Are Betfred heading for a William Hill takeover?
Betfred buy into William Hill
These scribblings have already suggested it would be no surprise to see William Hill divest themselves of their betting shops.
They were first out of the blocks to close shops following the reduction of the FOBT minimum stake from £100 to £2, thus making hundreds of outlets unviable.
They also sold their shops in Northern Ireland and the Isle of Man.
The possibility of a wholesale disposal has come a little bit closer with the news that the Done brothers, owners of Betfred, had acquired 3.03% of William Hill shares.
When the Done’s acquired the Tote, which they have since sold, it was no secret that the pool operator’s betting shops were seen as the icing on the cake.
William Hill closed over 700 shops, Betfred have in the region of 1,500 outlets.
If Betfred did buy the William Hill shops, or indeed the entire business, it would rival the Ladbroke Coral estate of some 3,000 shops.
Fred Done is very much a betting shop man and adding the William Hill portfolio would be a dream come true. With the Done brothers’ wealth valued at over £1.20 billion, the money is there.
My money would be on an acquisition by Betfred of Hill’s shops, if not more.
A fit and proper person?
There are worrying times ahead for racing.
As with all sports, it faces the prospect of events being cancelled or taking place behind closed doors due to the coronorvirus.
There is still the delay in a new contract being agreed with ITV for another four years. A possible self-imposed cut-back in TV advertising by bookmakers would make racing coverage very much less attractive to the broadcaster, and it would come as no shock if they want a get-out clause if such a reduction transpires.

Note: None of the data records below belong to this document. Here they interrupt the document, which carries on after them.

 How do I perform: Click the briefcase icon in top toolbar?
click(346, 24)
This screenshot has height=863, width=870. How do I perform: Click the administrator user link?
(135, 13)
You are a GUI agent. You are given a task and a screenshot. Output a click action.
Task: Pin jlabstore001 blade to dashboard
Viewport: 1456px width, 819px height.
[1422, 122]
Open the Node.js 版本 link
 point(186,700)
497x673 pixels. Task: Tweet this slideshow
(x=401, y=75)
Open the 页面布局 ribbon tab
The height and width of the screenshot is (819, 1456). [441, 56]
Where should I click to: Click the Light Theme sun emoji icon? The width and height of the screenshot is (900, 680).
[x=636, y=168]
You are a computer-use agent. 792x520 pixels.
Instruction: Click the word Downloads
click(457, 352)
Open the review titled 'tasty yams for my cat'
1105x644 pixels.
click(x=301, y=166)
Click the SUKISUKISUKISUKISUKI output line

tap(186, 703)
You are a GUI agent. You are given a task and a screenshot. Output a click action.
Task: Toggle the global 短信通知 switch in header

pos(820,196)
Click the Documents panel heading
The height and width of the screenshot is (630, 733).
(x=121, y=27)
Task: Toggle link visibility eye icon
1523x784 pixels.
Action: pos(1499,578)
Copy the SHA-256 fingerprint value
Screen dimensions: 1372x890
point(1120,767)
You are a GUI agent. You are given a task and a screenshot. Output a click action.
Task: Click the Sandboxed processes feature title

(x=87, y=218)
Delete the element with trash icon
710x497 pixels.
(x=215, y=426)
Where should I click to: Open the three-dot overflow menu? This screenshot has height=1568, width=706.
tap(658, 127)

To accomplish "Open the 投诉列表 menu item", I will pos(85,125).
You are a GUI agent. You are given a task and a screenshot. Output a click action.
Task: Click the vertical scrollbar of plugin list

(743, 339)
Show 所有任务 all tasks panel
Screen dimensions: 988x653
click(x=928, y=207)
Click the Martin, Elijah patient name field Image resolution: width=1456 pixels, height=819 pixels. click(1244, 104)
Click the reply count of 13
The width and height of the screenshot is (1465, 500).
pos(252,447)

There is even a question mark over ITV being awarded a new contract. In an interview with The Times, Delia Bushell, chief executive of Jockey Club Racecourses, and formerly with BT Sport, said “a hybrid of terrestrial and pay coverage is the most successful model for most sports.”
That’s got many permutations of interpretation.
What is also causing a major headache is the recent UK family court judgment concerning Sheikh Mohammed bin Rashid al-Maktoum (pictured, right), the ruler of Dubai and head of the Godolphin and Darley racing operations.
The court found he orchestrated the abductions of two of his children – one from the streets of Cambridge – and subjected his youngest wife to a campaign of “intimidation”, a UK family court judgment has found.
The ruling was delivered by Sir Andrew McFarlane, president of the Family Division of the High Court in England and Wales, and the actions were described by the judge as behaviour which, on the balance of probabilities, amounted to potentially breaking English and international law.
The ruling was made public following months of private hearings ending in the Supreme Court where it was ruled that the family court finding could be released.
Now that the ruling us out in the open, and the civil court’s prognosis that the actions amounted to potential breaking of the law, the question of being a “fit and proper” person to be a racehorse owner comes into the equation.
The trouble is, it’s an unenviable dilemma for the BHA to deal with. Normally, racing’s governing body would investigate. But the personage involved is not so much a stakeholder in racing as a lynchpin – certainly in Newmarket.
Failure to look at the circumstances and consequences of the family court ruling would raise question marks over the sport’s ability and willingness to deal with a situation that has led to widespread condemnation.
It is reported that The Queen, having been a close friend, will no longer be photographed with Sheikh Mohammed. How that plays out at Epsom or Royal Ascot is anyone’s guess if the Godolphin blue is successful.
And what about the Shergar Cup?
The ruling has most certainly strained diplomatic ties between Britain and Dubai, and a possible outcome could be that the 70-year-old Dubai ruler walks away from British racing.
The knock-on effect, not least in Newmarket, doesn’t bear thinking about.